# STATED EXERCISE A:
Check the American history passage against each statement and say whether the passage agrees. For each, answer yes or no and quote the deciding words. (i) Irish and German Catholics made up most of the immigration wave of the 1840s and 1850s. (ii) The Compromise of 1850 brought California in as a slave state. (iii) The Supreme Court decided Dred Scott v Sandford by a 7-2 vote.
# STATED EXERCISE B:
According to the American history passage, in what town and state did the 1848 gathering on women's rights take place?
# STATED EXERCISE C:
Write the next part of the American history passage, picking up right after its final sentence.

— start of PROVIDED PASSAGE —

Before there was ICE

More than 4m people came to the United States in the 1840s and 1850s—equivalent to roughly a quarter of the population in 1840. This wave of immigrants was dominated by Irish and German Catholics, a contrast to the country’s mostly Protestant, English-speaking inhabitants. Americans reacted to the influx with their traditional calm and restraint. Populist rabble-rousers spread rumours and conspiracy theories about the new arrivals. Nativist riots broke out in northern cities. Not for the last time, Americans were forced to consider whether their national identity was civic or ethnic.

Women: Also human beings

1848

In the 1840s American women were denied more than just the right to vote. Once they were married (as was expected of them) women had no rights to money, property or much else. Their personhood simply dissolved into their husband’s, under laws of “coverture”. This began to change with a gathering at Seneca Falls, New York in 1848. Attendees signed Elizabeth Cady Stanton’s “Declaration of Sentiments”, which called for women to be given the right to vote as well as equality in other respects, declaring, “We hold these truths to be self-evident: that all men and women are created equal.” (Emphasis added; we wanted to make sure you noticed.)

More territory, more problems

1840s-50s

“What a slur it is upon this self-styled model republic for its most eminent citizens to be contending as to whether slavery shall be extended or not, when other civilised nations are abolishing it unequivocally and promptly!” We wrote those words in 1849, amid a burst of American territorial expansion. The Mexican-American War (1846–48) ended with Mexico’s defeat and the United States acquiring vast western lands. That raised the question of whether slavery would be allowed in these new territories.

The Compromise of 1850 admitted California as a free state and allowed residents of Utah and New Mexico to decide the slavery question. It also significantly toughened the Fugitive Slave Act, stripping black people of habeas corpus rights and requiring northern authorities—and citizens—to assist in the capture of (allegedly) escaped slaves. The Kansas-Nebraska Act of 1854 then allowed the newly created Kansas and Nebraska territories to decide on slavery by popular vote, ending a decades-long ban north of the 36°30′ line. Together these events transformed slavery from a regional dispute into a national crisis.

graphic detail

Unlike in the rest of the Americas, the slave population in the United States was self-sustaining. Owners forced slaves to have children against their will. And separation of slave families was routine in the antebellum South.

Bad judgment

1857

The Supreme Court may be unpopular these days. But its lowest point as an institution came in 1857 with a decision authored by Roger Taney, the chief justice, in Dred Scott v Sandford. Scott (pictured) had sued to obtain his freedom after the death of his owner. By a 7-2 vote the court ruled that black people—whether free or slave—are not and cannot be American citizens, that in fact they had “no rights which the white man was bound to respect”. That meant, Taney wrote, that Scott lacked even the standing to sue. Not content with stopping there, the court also ruled that Congress had no right to ban slavery in the territories, because slaves were property and the property rights of slaveowners could not be infringed upon.

— end of PROVIDED PASSAGE —
— start of PROVIDED DATA —

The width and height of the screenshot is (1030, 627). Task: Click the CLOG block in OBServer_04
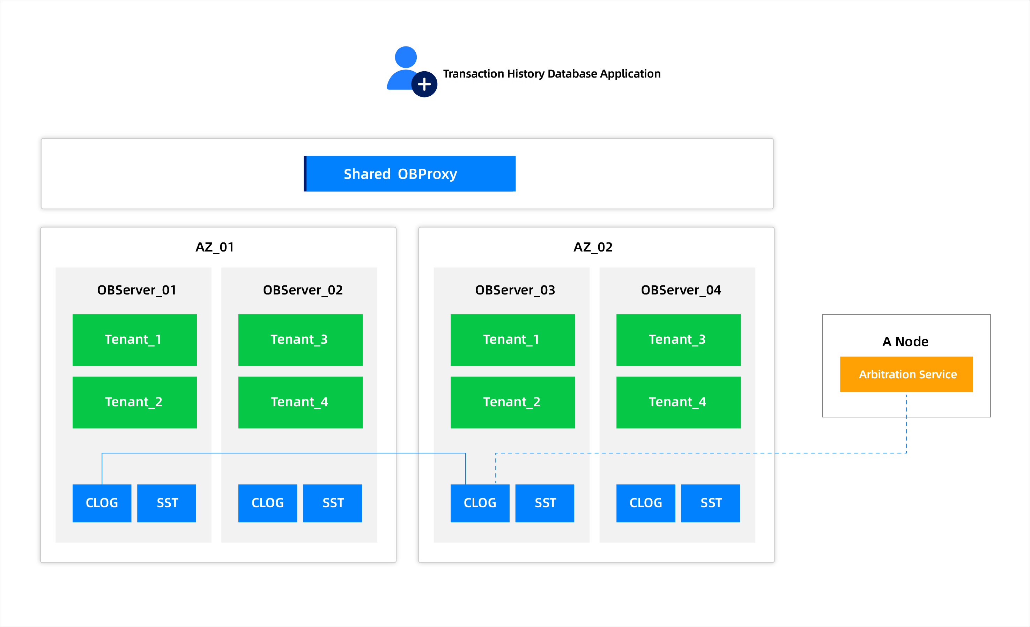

— end of PROVIDED DATA —

# WRITTEN RESPONSE A:
(i) Yes: "This wave of immigrants was dominated by Irish and German Catholics"
(ii) No: "admitted California as a free state"
(iii) Yes: "By a 7-2 vote the court ruled"

# WRITTEN RESPONSE B:
Seneca Falls, New York.

# WRITTEN RESPONSE C:
It was and remains the worst ruling in the history of the court. Northern rage at the decision fuelled the rise of a new political party, the Republicans, and of one of its members in particular, a young Illinois lawyer named Abraham Lincoln. You may have heard of him.

The Lincoln-Douglas debates

1858

Is liberty universal or conditional? Can a majority vote away a person’s freedom—or are some rights inherent? These were the questions at the heart of the seven public debates held across Illinois between Abraham Lincoln and Stephen Douglas in 1858. Lincoln, a Republican, was challenging Douglas, a powerful Democrat, for his Senate seat. The central issue was slavery, and whether it should be allowed to expand into new territories. Douglas argued for letting settlers decide. Lincoln insisted that slavery was morally wrong and incompatible with the Declaration of Independence. In the end, Douglas kept the seat, but Lincoln gained national attention. He emerged as the leading moral and intellectual opponent of slavery’s expansion—and would be elected president two years later.

looking back with lexington

“So who can really claim Lincoln's mantle? In some ways, both [political parties] can.”

“The war over Lincoln”, February 12th 2009

A nation at war with itself

1861–65

After the election of Lincoln in November 1860, southern states began to secede from the union, believing that the new president-elect was determined to abolish slavery (though he had promised not to). In April 1861 soldiers of the newly formed Confederate army attacked and seized the federal stronghold of Fort Sumter in South Carolina, starting a four-year civil war.

It remains the bloodiest conflict in American history, killing up to 700,000 people, almost one-and-a-half times as many Americans as would be killed in the second world war. At the Battle of Shiloh, Ulysses Grant, a Union general and future president, remarked that you could walk in any direction to the battlefield’s edge without ever touching grass for all the bodies. The war was particularly devastating for the (white) South, where as many as one in four military-age white men died. The Confederacy lost both the war and the right to own slaves. A new, less imperfect union was born.

from the archive: the evil and the good in the american civil war

“The Southern leaders have unquestionably the whole responsibility of this fatal step. The blood which has at length begun to flow must be upon them and their children.”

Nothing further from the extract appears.